IT may have been around for 43 years, but the ‘antidote to panel games’ has lost none of its potency.

The Radio 4 show is based around three veteran comedians proving every week that they can be sharper, funnier and filthier (in a Sunday lunchtime time slot) than many a comic half their age.

With free tickets to BBC recordings snapped up almost as soon as they are released, this tour offers paying audiences the chance to enjoy a ‘best of’ experience.

Graeme Garden, Tim Brooke-Taylor and Barry Cryer were joined by semi-regular Jeremy Hardy, with Sandi Toksvig in the chair.

And while many of the gags had been aired before, that was fine – because in Clue, each joke follows so hard on the heels of another that you struggle to remember it.

Among the highlights: A hilarious round of Censored Songs, with a buzzer used to make the Julie Andrews Songbook sound incredibly rude.

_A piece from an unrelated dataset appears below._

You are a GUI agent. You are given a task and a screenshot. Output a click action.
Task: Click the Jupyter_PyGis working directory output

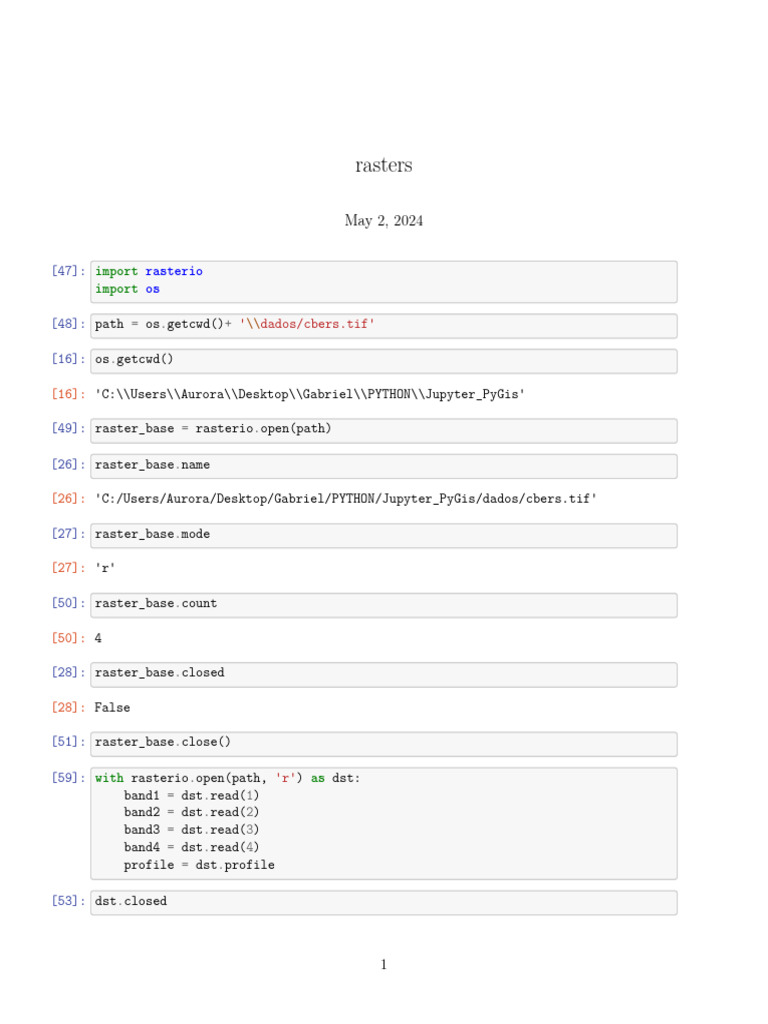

One Song to the Tune of Another, with Tim singing the lyrics of Girlfriend in A Coma to the melody of Tiptoe Through the Tulips. And of course, there was Mornington Crescent, played by the grand masters.

The one departure from the radio format was that each theatre-goer had been issued with a kazoo, ready for a hilarious round of Swanny Kazoo involving the entire audience.

While everybody sorely misses the show’s long-time chairman Humphrey Lyttelton, Sandi Toksvig was excellent in the chair. Affecting not to understand the very heterosexual innuendo in the linking scripts, she, like Humph, was all the funnier for acting as though she wanted to be elsewhere.

Appropriately, the show began with some warm-up gags from Jon Naismith. He is the unsung hero of Clue – the producer whose 20 years with the show have confirmed it as one of radio’s all-time classics.